Liberty Global (NASDAQ:LBTYA) is a major European cable network operator with operations in the UK, Ireland, Germany and the Netherlands. Its consumer brands are Virgin Media, Telenet and UPC.
Its networks connect 11 million customers subscribing to 25 million TV, broadband internet and telephony services. Liberty also serves 6 million mobile subscribers.
In late July, Liberty sold its operations in Germany, the Czech Republic, Hungary and Romania to Vodafone (LSE:VOD) for $21.3 billion. Plans to sell its Swiss business for $6.3 billion remain on track.
The broadband provider's second-quarter results materialised in line with analyst forecasts.
Liberty intends to spend up to $2.5 billion, or 20% of its of Vodafone deal proceeds, on an upcoming tender offer.

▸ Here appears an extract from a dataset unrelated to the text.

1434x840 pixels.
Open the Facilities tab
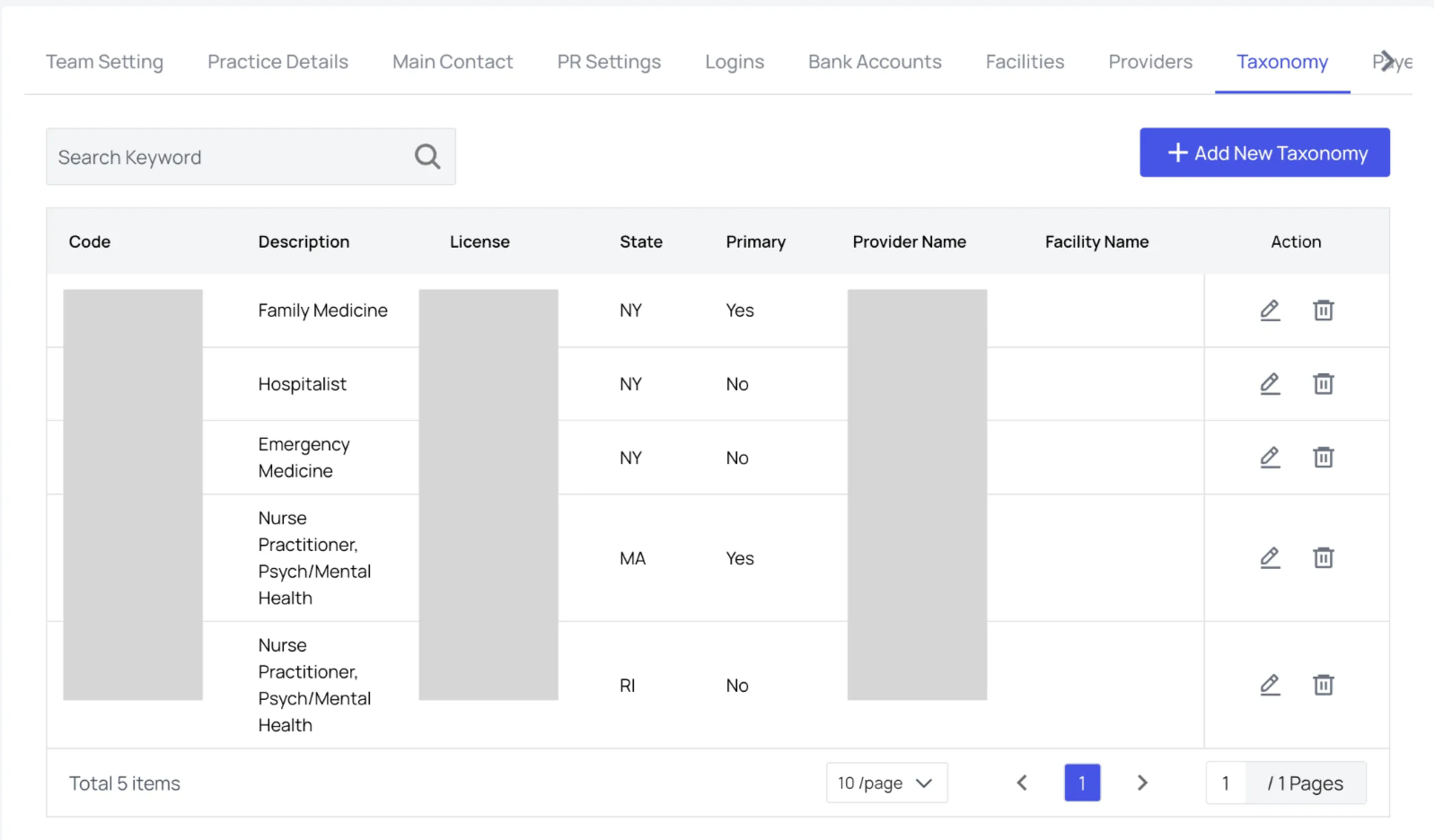[1025, 62]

Following its business disposals, a cash balance of over $14 billion is about three-quarters of Liberty's market capitalisation, and there'll be plenty left even after the planned tender offer.

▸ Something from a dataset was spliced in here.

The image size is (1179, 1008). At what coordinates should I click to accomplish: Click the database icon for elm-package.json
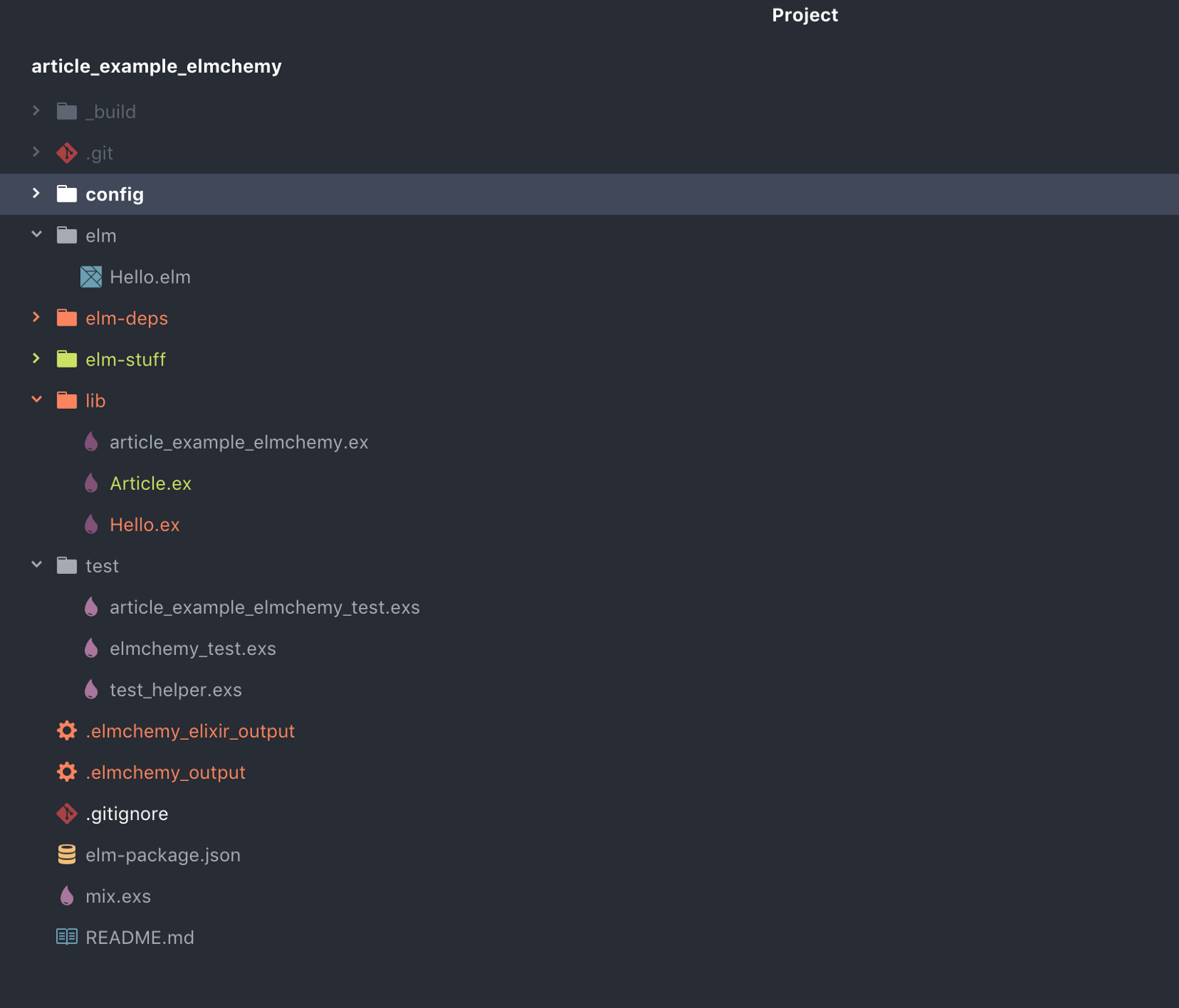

Working in what is a highly competitive and capital intensive industry, selling a chunk of its European operations is a huge achievement and leaves management free to concentrate on developing the remaining business. But for investors, the focus now will be on how Liberty spends its windfall. It must put that money to work in the right way and avoid making any value destroying acquisitions. Most likely it will bide its time and eventually return further cash to shareholders.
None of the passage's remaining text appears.